*** DATA FOR THIS TASK ***

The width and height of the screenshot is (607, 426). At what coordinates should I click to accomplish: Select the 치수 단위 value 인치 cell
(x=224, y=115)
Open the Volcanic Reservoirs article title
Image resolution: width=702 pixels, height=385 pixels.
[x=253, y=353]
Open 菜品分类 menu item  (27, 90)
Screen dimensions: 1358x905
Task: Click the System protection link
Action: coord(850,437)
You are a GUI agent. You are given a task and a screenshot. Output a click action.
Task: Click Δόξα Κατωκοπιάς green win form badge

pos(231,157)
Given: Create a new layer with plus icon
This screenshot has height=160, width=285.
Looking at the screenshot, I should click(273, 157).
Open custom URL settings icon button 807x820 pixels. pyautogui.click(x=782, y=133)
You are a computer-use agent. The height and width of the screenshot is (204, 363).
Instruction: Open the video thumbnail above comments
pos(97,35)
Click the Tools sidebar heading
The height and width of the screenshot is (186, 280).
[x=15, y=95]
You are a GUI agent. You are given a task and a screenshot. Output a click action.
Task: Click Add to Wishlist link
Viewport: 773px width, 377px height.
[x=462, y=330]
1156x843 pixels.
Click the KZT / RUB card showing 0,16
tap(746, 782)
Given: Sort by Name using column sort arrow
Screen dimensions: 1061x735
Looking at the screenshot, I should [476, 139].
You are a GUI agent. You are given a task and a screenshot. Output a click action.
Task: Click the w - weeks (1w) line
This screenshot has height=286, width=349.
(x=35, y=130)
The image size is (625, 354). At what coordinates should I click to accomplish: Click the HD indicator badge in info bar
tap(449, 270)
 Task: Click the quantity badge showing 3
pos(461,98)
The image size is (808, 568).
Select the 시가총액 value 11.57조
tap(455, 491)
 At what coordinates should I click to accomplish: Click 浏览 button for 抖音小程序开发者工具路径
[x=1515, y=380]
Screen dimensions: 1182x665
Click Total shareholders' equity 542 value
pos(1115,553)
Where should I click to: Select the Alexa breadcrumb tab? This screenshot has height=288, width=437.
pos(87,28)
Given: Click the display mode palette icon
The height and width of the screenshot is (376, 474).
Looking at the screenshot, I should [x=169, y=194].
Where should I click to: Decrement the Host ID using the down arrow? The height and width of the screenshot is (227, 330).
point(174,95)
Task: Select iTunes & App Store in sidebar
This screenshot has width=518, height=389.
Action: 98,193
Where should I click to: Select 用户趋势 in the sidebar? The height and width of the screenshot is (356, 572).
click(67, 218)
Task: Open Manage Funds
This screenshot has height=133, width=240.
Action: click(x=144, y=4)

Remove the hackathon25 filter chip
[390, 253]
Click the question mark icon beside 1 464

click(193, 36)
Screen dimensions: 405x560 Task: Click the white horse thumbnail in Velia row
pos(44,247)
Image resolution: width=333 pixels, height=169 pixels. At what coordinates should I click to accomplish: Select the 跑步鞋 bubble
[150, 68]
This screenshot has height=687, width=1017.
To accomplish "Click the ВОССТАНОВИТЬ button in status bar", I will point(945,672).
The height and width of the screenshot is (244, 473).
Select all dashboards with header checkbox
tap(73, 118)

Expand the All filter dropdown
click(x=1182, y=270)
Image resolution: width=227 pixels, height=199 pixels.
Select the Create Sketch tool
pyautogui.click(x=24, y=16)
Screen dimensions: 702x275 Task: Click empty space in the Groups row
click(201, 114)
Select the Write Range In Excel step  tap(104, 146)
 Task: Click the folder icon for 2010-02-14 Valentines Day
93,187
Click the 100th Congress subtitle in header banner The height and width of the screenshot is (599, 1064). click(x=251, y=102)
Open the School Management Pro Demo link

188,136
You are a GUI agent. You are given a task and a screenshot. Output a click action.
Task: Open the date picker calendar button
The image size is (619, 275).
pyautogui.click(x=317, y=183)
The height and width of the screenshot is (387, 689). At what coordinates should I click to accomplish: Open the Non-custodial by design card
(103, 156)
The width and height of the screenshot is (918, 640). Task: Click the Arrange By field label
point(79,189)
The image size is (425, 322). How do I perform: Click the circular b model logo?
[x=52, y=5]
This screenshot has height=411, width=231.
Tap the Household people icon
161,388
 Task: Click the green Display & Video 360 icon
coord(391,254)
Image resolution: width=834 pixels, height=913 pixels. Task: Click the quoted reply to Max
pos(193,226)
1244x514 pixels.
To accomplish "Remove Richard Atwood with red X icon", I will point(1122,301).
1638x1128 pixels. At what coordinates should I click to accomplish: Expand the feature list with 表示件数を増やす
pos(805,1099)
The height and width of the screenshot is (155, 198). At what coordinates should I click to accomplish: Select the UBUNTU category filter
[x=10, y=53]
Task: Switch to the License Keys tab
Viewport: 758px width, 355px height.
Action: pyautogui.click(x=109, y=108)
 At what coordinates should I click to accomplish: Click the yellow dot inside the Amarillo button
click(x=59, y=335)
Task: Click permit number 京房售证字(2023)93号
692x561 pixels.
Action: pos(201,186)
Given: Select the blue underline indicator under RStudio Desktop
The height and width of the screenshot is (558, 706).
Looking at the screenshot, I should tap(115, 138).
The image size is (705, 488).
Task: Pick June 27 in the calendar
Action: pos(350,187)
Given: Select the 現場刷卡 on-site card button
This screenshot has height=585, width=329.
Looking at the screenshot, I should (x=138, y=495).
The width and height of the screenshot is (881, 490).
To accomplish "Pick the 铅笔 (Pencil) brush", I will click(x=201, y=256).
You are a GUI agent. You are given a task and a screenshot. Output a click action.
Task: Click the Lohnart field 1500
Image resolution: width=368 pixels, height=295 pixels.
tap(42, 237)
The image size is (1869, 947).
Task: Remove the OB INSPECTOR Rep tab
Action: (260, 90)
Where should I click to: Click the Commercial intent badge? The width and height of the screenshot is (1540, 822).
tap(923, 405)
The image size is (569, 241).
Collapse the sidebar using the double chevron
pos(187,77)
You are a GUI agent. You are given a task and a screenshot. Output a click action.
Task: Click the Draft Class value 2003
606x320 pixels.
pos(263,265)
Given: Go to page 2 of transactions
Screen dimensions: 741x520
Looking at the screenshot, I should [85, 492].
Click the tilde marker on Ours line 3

***

_GOAL OF THE EXERCISE_
The data must be duplicated exactly, with nothing left out.

_SOLUTION_
The width and height of the screenshot is (607, 426). At what coordinates should I click to accomplish: Select the 치수 단위 value 인치 cell
(x=224, y=115)
Open the Volcanic Reservoirs article title
Image resolution: width=702 pixels, height=385 pixels.
[x=253, y=353]
Open 菜品分类 menu item  (27, 90)
Screen dimensions: 1358x905
Task: Click the System protection link
Action: coord(850,437)
You are a GUI agent. You are given a task and a screenshot. Output a click action.
Task: Click Δόξα Κατωκοπιάς green win form badge

pos(231,157)
Given: Create a new layer with plus icon
This screenshot has height=160, width=285.
Looking at the screenshot, I should click(273, 157).
Open custom URL settings icon button 807x820 pixels. pyautogui.click(x=782, y=133)
You are a computer-use agent. The height and width of the screenshot is (204, 363).
Instruction: Open the video thumbnail above comments
pos(97,35)
Click the Tools sidebar heading
The height and width of the screenshot is (186, 280).
[x=15, y=95]
You are a GUI agent. You are given a task and a screenshot. Output a click action.
Task: Click Add to Wishlist link
Viewport: 773px width, 377px height.
[x=462, y=330]
1156x843 pixels.
Click the KZT / RUB card showing 0,16
tap(746, 782)
Given: Sort by Name using column sort arrow
Screen dimensions: 1061x735
Looking at the screenshot, I should [476, 139].
You are a GUI agent. You are given a task and a screenshot. Output a click action.
Task: Click the w - weeks (1w) line
This screenshot has height=286, width=349.
(x=35, y=130)
The image size is (625, 354). At what coordinates should I click to accomplish: Click the HD indicator badge in info bar
tap(449, 270)
 Task: Click the quantity badge showing 3
pos(461,98)
The image size is (808, 568).
Select the 시가총액 value 11.57조
tap(455, 491)
 At what coordinates should I click to accomplish: Click 浏览 button for 抖音小程序开发者工具路径
[x=1515, y=380]
Screen dimensions: 1182x665
Click Total shareholders' equity 542 value
pos(1115,553)
Where should I click to: Select the Alexa breadcrumb tab? This screenshot has height=288, width=437.
pos(87,28)
Given: Click the display mode palette icon
The height and width of the screenshot is (376, 474).
Looking at the screenshot, I should [x=169, y=194].
Where should I click to: Decrement the Host ID using the down arrow? The height and width of the screenshot is (227, 330).
point(174,95)
Task: Select iTunes & App Store in sidebar
This screenshot has width=518, height=389.
Action: 98,193
Where should I click to: Select 用户趋势 in the sidebar? The height and width of the screenshot is (356, 572).
click(67, 218)
Task: Open Manage Funds
This screenshot has height=133, width=240.
Action: click(x=144, y=4)

Remove the hackathon25 filter chip
[390, 253]
Click the question mark icon beside 1 464

click(193, 36)
Screen dimensions: 405x560 Task: Click the white horse thumbnail in Velia row
pos(44,247)
Image resolution: width=333 pixels, height=169 pixels. At what coordinates should I click to accomplish: Select the 跑步鞋 bubble
[150, 68]
This screenshot has height=687, width=1017.
To accomplish "Click the ВОССТАНОВИТЬ button in status bar", I will point(945,672).
The height and width of the screenshot is (244, 473).
Select all dashboards with header checkbox
tap(73, 118)

Expand the All filter dropdown
click(x=1182, y=270)
Image resolution: width=227 pixels, height=199 pixels.
Select the Create Sketch tool
pyautogui.click(x=24, y=16)
Screen dimensions: 702x275 Task: Click empty space in the Groups row
click(201, 114)
Select the Write Range In Excel step  tap(104, 146)
 Task: Click the folder icon for 2010-02-14 Valentines Day
93,187
Click the 100th Congress subtitle in header banner The height and width of the screenshot is (599, 1064). click(x=251, y=102)
Open the School Management Pro Demo link

188,136
You are a GUI agent. You are given a task and a screenshot. Output a click action.
Task: Open the date picker calendar button
The image size is (619, 275).
pyautogui.click(x=317, y=183)
The height and width of the screenshot is (387, 689). At what coordinates should I click to accomplish: Open the Non-custodial by design card
(103, 156)
The width and height of the screenshot is (918, 640). Task: Click the Arrange By field label
point(79,189)
The image size is (425, 322). How do I perform: Click the circular b model logo?
[x=52, y=5]
This screenshot has height=411, width=231.
Tap the Household people icon
161,388
 Task: Click the green Display & Video 360 icon
coord(391,254)
Image resolution: width=834 pixels, height=913 pixels. Task: Click the quoted reply to Max
pos(193,226)
1244x514 pixels.
To accomplish "Remove Richard Atwood with red X icon", I will point(1122,301).
1638x1128 pixels. At what coordinates should I click to accomplish: Expand the feature list with 表示件数を増やす
pos(805,1099)
The height and width of the screenshot is (155, 198). At what coordinates should I click to accomplish: Select the UBUNTU category filter
[x=10, y=53]
Task: Switch to the License Keys tab
Viewport: 758px width, 355px height.
Action: pyautogui.click(x=109, y=108)
 At what coordinates should I click to accomplish: Click the yellow dot inside the Amarillo button
click(x=59, y=335)
Task: Click permit number 京房售证字(2023)93号
692x561 pixels.
Action: pos(201,186)
Given: Select the blue underline indicator under RStudio Desktop
The height and width of the screenshot is (558, 706).
Looking at the screenshot, I should tap(115, 138).
The image size is (705, 488).
Task: Pick June 27 in the calendar
Action: pos(350,187)
Given: Select the 現場刷卡 on-site card button
This screenshot has height=585, width=329.
Looking at the screenshot, I should (x=138, y=495).
The width and height of the screenshot is (881, 490).
To accomplish "Pick the 铅笔 (Pencil) brush", I will click(x=201, y=256).
You are a GUI agent. You are given a task and a screenshot. Output a click action.
Task: Click the Lohnart field 1500
Image resolution: width=368 pixels, height=295 pixels.
tap(42, 237)
The image size is (1869, 947).
Task: Remove the OB INSPECTOR Rep tab
Action: (260, 90)
Where should I click to: Click the Commercial intent badge? The width and height of the screenshot is (1540, 822).
tap(923, 405)
The image size is (569, 241).
Collapse the sidebar using the double chevron
pos(187,77)
You are a GUI agent. You are given a task and a screenshot. Output a click action.
Task: Click the Draft Class value 2003
606x320 pixels.
pos(263,265)
Given: Go to page 2 of transactions
Screen dimensions: 741x520
Looking at the screenshot, I should [85, 492].
Click the tilde marker on Ours line 3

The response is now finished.